Toronto FC made its first splash in the summer transfer market today by signing Canadian international forward Tosaint Ricketts. The Alberta native had been training with Toronto FC for several weeks, but paperwork issues delayed Toronto FC's signing process.
Knowing that he was around the team has given fans time to process his signing. Opinion on Ricketts has been fairly mixed, just as it is whenever he starts with the Canadian men's national team. Some feel that this was a good bit of business for Toronto FC, while others are quick to point out Ricketts' flaws.

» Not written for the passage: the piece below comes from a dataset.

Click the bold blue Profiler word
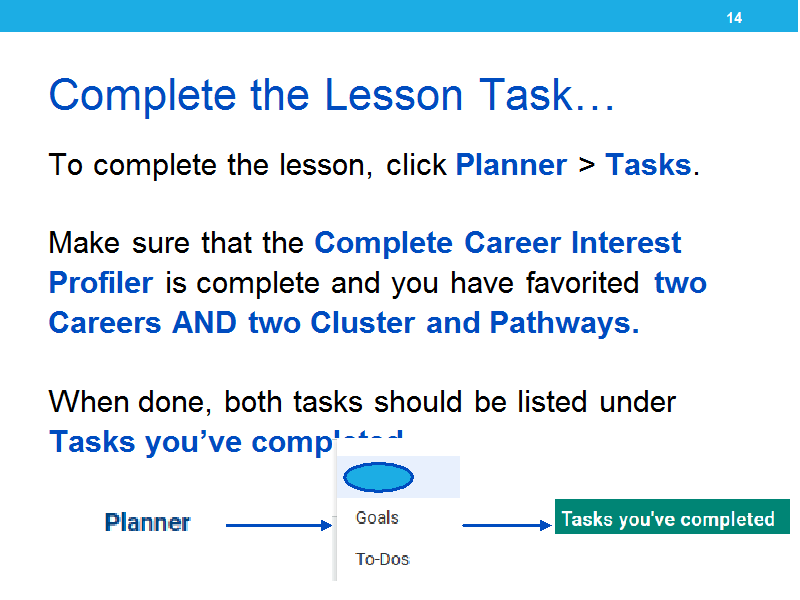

Ultimately, as with all signings, only time will tell whether Ricketts works out with Toronto FC. His signing, given the flexibility he provides the team in multiple positions, makes a lot of sense. But whether or not things work out in Toronto will come down to a variety of factors.
The first is obviously, can he bring the goals that Toronto FC so desperately need at the moment? Toronto FC has the fourth-worst offence in the league right now, something that boiled over when they failed to break down a 9-man San Jose Earthquakes team this summer.
Ricketts has never been a prolific finisher in his career, but when presented with opportunities he is a decent scorer. He is the sixth highest scorer in Canadian national team history, with 12 goals in 50 games. Ironically, eight of those goals have come at BMO Field where he has played some of his best career soccer.
Another factor is where he fits, and how much Greg Vanney ends up using him. Tim Bezbatchenko brought in Herculez Gomez as striker depth during the last transfer window, but the veteran forward rarely played. Ricketts, however, has the advantage of being able to play anywhere from striker to right wing to right midfielder.
The biggest withheld piece of information around Ricketts is how much he costs. It is no secret that Toronto FC are close to the league salary cap ceiling, and only a portion of Damien Perquis' salary was taken off of the books. While Ricketts is not expected to be an overtly expensive signing, if he costs significantly more than $100,000 a year there will be an uproar in some circles.
Finally, Toronto FC fans will be curious to see how Ricketts fits into the depth chart alongside fellow Canadians Jordan Hamilton and Mo Babouli. Both Babouli and Hamilton have proven to be talented forwards for Toronto, and Hamilton especially deserves to keep his place as third on the striker depth chart for now.
In fact, considering Hamilton's play of late there were questions as to whether Toronto FC needed Ricketts at all. But Ricketts allows Toronto FC to potentially play three up front, like they did at the start of the season, and brings speed up front not currently present. Having another tool with different uses in Toronto's attacking force never hurts.
If he helps break the club out of their recent scoring slump, is affordable and doesn't fully take the spot of one of Toronto FC's young strikers, Ricketts will end up being a good bit of business for Toronto FC. If it doesn't work out it will be a disappointing move, as this team really could use some reinforcements.